The new show, which debuted at the Goodman Theater and was developed by Prism Movement Theater in Dallas, centers on lucha libre, the wildly popular form of wrestling that ranks second only to football in Mexico’s professional sports hierarchy.
Most games about athletic events struggle to portray real sport convincingly, for obvious reasons, and so are forced to spend their playing time in locker rooms, offices, corridors and corners of stadiums.
“Lucha Teotl,” written and directed by Christopher Llewyn Ramirez and Jeff Colangelo, hits the stage. Masked in accordance with the tradition in the piece, the actor-wrestlers strike each other with striking intensity; it’s a much-repeated action, intensified by the authentic sprung floor wrestling ring that Goodman built inside the Owen Theatre.
You hear the kick, then the referee hits the ground and you hear that. You also get all the personal titillating videos that fit the genre, which is a form of entertainment based on melodramatic characters in which the hero and villain improvise towards a predetermined outcome.
Kudos to the show for delivering the full blown experience.
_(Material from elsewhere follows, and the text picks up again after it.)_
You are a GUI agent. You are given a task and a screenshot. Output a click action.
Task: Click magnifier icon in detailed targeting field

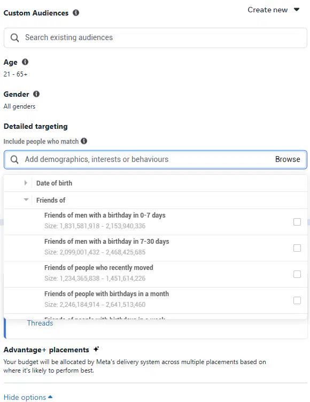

But this begs the question of whether you want the experience.
I find wrestling attractive. As a kid, I occasionally went to professional wrestling and also watched lucha libre..
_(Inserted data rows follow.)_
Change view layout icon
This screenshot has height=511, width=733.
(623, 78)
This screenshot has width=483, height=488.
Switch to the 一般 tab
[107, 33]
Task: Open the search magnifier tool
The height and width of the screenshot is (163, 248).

I’d also like to add the caveat that Goodman had the misfortune of opening this show on Monday night at a very sad geopolitical moment – so much so that for me, my mind was filled with how much we need the healing power of theatre, only to cast myself, theatrically, on a character who looked like he’d broken someone else’s leg I found it at a show with excited audiences cheering and booing. It’s not Goodman’s fault, and critics shouldn’t bring this stuff to the theater. Still.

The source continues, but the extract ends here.